Problem reading a series UIDs

I have a directory containing files with .dcm.dcma extension.
It contains 4 series.
I can easily open it with ITK-SNAP or Slicer3D.
I run sitk.ImageSeriesReader_GetGDCMSeriesIDs on it and it simply freezes without returning anything.
I can’t get no error message whatsoever to help debug this.

Can anybody help?

Running SimpleITK 1.2.0 on OSX 10.13.6

I just tried with Python ITK rather than SimpleITK, it gets stuck on names_generator.SetDirectory

@Roulbac I guess this is hard to reproduce if the community is not given further information. If you think this is a bug, please consider opening an issue. Read the instructions in the appropriate issue template.

Since this looks specific to your data, providing your data will hopefully

  • Help people debug the issue and hopefully come up with useful comments, and eventually a solution.
  • Broaden the testing data pool of ITK so that regressions are added on your data, the toolkit becomes more robust, and the issue is never reproduced.

Thanks for sharing.

Here’s an update;
I ran it on a more powerful computer with Ubuntu 16.04.5
Same problem.
If i wait a little longer, i get thrown this error
RuntimeError: Exception thrown in SimpleITK ImageSeriesReader_GetGDCMSeriesIDs: std::bad_alloc

Here is a link to the DICOM folder

The code I executed is the following:

reader = sitk.ImageSeriesReader()
uids = reader.GetGDCMSeriesIDs(’./12.2/’)

Slicer 4.10.1 on Windows also hangs on this. Which version of Slicer did you use to open it?

Please let me correct myself on this.
This hangs on Slicer only for one series among all, that’s the AXIAL_MPR series. I am able to read IDs, names, metadata and all for all series, but when trying to load the image, AXIAL_MPR causes ITK-SNAP and Slicer to hang.
Same for ITK-SNAP; I’m able to load all series besides that one.
In my use case I need to extract all readable series from the DICOM;
so if a series like the AXIAL_MPR one causes me trouble I should just discard it; whereas here with SimpleITK I cannot even read all other series in my DICOM folder because it detects that the AXIAL_MPR series cannot be read so it just throws an exception for the entire DICOM folder.
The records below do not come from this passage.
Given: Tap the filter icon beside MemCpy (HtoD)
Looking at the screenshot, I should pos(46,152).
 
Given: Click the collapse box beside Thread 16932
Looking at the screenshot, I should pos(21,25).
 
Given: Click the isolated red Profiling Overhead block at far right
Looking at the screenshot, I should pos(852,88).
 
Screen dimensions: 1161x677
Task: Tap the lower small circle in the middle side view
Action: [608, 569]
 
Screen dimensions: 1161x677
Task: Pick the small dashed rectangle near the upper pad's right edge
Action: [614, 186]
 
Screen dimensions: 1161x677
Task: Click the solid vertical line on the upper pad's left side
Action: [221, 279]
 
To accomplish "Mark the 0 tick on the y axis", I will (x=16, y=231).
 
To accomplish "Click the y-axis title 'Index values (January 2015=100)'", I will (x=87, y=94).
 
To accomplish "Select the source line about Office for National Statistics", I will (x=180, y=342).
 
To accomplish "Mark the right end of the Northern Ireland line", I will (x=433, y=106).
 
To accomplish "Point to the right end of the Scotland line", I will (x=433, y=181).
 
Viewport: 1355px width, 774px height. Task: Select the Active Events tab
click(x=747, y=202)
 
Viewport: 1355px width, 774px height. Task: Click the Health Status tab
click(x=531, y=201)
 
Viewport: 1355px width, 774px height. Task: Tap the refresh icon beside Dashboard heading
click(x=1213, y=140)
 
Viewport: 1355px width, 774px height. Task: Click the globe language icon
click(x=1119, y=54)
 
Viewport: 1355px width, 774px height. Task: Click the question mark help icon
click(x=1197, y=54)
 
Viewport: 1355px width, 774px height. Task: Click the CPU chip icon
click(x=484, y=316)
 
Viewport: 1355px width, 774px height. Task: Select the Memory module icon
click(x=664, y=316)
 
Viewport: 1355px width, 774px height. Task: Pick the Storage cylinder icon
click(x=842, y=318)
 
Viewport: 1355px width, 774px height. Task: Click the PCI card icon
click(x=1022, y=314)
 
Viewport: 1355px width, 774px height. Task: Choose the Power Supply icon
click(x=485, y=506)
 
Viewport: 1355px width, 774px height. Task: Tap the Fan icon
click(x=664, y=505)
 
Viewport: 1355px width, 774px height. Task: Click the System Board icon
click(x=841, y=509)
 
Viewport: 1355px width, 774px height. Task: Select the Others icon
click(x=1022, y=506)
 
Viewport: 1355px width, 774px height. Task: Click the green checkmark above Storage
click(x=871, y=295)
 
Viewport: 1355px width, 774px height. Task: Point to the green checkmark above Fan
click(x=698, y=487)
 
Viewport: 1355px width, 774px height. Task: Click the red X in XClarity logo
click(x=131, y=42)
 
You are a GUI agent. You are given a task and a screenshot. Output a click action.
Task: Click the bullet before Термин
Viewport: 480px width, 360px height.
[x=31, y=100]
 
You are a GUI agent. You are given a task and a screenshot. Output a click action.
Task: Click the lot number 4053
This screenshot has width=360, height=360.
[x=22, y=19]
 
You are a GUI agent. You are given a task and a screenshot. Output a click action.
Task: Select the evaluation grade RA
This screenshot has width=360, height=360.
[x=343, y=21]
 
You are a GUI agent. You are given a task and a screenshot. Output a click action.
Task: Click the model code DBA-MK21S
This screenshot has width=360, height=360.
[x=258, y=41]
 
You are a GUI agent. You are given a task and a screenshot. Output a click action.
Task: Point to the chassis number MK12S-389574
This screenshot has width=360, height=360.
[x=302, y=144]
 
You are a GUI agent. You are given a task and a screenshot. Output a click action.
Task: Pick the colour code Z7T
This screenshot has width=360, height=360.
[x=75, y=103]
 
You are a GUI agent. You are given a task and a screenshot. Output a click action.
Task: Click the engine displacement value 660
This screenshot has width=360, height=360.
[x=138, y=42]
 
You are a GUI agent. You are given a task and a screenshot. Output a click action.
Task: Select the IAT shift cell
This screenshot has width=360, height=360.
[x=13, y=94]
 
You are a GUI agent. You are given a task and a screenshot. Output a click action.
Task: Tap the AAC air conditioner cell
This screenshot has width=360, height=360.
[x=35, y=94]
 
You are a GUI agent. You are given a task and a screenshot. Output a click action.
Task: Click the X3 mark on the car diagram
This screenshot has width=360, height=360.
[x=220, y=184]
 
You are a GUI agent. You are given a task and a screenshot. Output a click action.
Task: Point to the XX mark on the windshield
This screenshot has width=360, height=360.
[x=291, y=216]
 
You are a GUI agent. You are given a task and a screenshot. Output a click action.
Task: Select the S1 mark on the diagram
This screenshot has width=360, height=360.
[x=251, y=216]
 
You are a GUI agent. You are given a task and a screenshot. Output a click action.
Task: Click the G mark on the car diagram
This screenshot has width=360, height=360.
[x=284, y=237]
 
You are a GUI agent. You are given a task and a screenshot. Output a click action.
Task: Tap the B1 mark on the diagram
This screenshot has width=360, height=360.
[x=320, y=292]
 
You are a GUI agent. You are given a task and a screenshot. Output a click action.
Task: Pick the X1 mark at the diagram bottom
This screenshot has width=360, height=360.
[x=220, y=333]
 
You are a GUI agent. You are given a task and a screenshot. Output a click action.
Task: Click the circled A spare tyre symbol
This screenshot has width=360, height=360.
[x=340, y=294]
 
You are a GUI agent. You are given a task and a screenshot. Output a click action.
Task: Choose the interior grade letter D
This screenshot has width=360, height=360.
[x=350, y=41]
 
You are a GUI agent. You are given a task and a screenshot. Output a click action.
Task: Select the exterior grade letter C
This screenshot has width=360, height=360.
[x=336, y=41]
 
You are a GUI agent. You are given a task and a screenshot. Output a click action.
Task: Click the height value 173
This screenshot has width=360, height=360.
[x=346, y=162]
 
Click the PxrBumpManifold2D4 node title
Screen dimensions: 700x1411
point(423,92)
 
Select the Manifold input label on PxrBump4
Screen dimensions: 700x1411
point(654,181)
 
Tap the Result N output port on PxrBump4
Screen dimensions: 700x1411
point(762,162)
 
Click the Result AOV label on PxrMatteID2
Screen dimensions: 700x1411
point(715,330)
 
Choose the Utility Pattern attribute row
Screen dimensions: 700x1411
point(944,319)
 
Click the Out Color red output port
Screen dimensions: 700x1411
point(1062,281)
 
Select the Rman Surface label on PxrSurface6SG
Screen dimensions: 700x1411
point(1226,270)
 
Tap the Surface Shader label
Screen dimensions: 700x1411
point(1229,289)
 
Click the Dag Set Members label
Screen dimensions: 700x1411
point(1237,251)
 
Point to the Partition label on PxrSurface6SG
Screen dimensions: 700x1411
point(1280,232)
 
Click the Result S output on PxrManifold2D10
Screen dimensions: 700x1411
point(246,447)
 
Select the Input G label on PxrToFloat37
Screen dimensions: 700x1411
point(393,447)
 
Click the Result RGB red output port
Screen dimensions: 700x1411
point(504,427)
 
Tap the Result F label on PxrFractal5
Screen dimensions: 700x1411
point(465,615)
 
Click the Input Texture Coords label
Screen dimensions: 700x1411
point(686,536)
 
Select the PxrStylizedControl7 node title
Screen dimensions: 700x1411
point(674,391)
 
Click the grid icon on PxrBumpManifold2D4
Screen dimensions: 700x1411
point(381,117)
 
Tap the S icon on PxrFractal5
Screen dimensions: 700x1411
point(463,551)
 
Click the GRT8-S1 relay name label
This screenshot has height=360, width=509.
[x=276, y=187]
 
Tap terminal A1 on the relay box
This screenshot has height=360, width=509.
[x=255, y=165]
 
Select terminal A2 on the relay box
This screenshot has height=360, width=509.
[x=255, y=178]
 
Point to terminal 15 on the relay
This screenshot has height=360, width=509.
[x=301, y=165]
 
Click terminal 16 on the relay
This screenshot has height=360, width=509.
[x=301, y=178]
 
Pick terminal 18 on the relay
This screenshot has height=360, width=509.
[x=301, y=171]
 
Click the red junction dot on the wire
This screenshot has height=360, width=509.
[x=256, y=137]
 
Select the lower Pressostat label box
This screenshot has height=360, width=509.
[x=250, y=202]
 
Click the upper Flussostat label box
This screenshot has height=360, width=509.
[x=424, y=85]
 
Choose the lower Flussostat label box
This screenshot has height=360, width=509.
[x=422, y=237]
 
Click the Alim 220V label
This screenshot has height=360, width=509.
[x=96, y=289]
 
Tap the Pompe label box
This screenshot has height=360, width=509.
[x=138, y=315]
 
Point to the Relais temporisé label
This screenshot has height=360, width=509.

Using ITK-SNAP 3.8.0 and Slicer 4.8.1 on High Sierra

Update:
This is the error in the Slicer logs when I try to load that series

Warning in DICOM plugin Scalar Volume when examining loadable 100: AXIAL MPR: Images are not equally spaced (a difference of 11.5 vs 1 in spacings was detected). If loaded image appears distorted, enable ‘Acquisition geometry regularization’ in Application settins / DICOM / DICOMScalarVolumePlugin. Please use caution.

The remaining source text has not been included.